EXTRACTED DATA START

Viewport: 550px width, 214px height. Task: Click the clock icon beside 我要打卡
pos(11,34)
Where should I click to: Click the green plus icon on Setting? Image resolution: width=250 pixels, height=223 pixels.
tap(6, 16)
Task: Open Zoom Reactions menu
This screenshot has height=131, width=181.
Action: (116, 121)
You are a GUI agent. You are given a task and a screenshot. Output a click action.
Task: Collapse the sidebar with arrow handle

EXTRACTED DATA END
EXTRACTED DATA START

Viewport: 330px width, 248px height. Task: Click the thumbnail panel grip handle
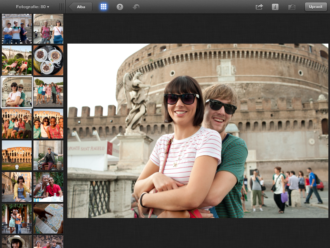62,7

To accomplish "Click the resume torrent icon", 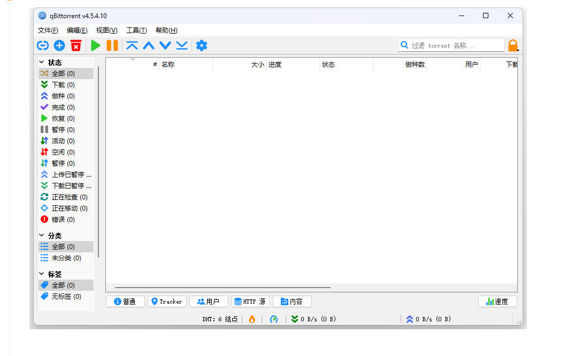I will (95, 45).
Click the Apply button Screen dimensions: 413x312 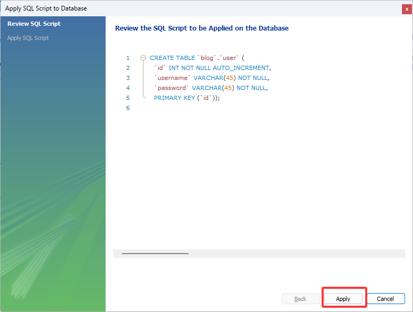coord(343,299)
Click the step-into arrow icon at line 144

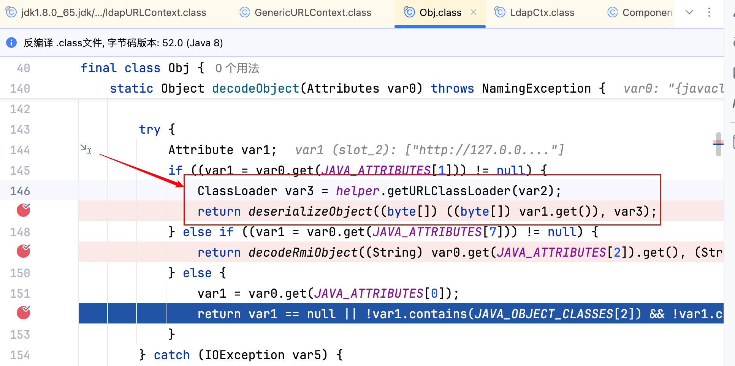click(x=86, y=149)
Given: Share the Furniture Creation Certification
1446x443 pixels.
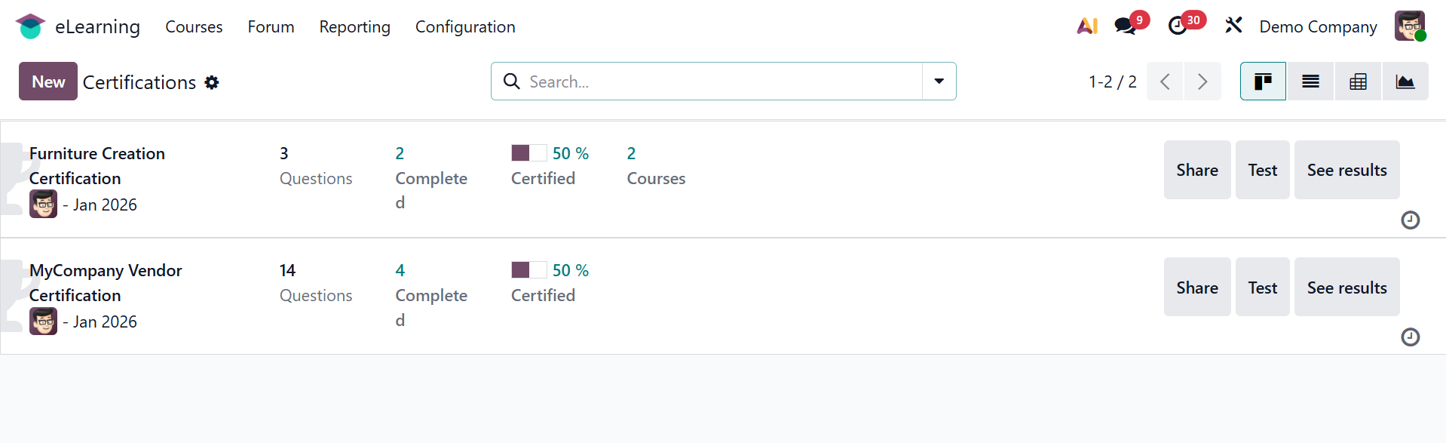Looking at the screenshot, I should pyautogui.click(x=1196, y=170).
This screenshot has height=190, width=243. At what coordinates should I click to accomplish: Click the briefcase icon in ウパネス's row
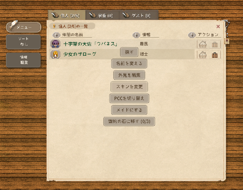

EXTRACTED DATA END
EXTRACTED DATA START

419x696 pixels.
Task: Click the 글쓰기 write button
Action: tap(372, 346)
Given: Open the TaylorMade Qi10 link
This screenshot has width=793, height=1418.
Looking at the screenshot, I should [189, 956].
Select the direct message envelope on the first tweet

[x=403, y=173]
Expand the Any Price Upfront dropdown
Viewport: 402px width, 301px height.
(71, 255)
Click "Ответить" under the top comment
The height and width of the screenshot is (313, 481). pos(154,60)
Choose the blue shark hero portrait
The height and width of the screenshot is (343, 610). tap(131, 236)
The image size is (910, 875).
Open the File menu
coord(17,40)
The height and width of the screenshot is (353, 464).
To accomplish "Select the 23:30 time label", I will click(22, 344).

EXTRACTED DATA END

Retype, exactly and with no pictures, everything above from the line with "Click the step-into arrow icon at line 144" down to the line with "This screenshot has height=190, width=243.", both included.

RESULT FOR THIS EXERCISE:
Click the step-into arrow icon at line 144

click(x=86, y=149)
Given: Share the Furniture Creation Certification
1446x443 pixels.
Looking at the screenshot, I should pyautogui.click(x=1196, y=170).
This screenshot has height=190, width=243. At what coordinates should I click to accomplish: Click the briefcase icon in ウパネス's row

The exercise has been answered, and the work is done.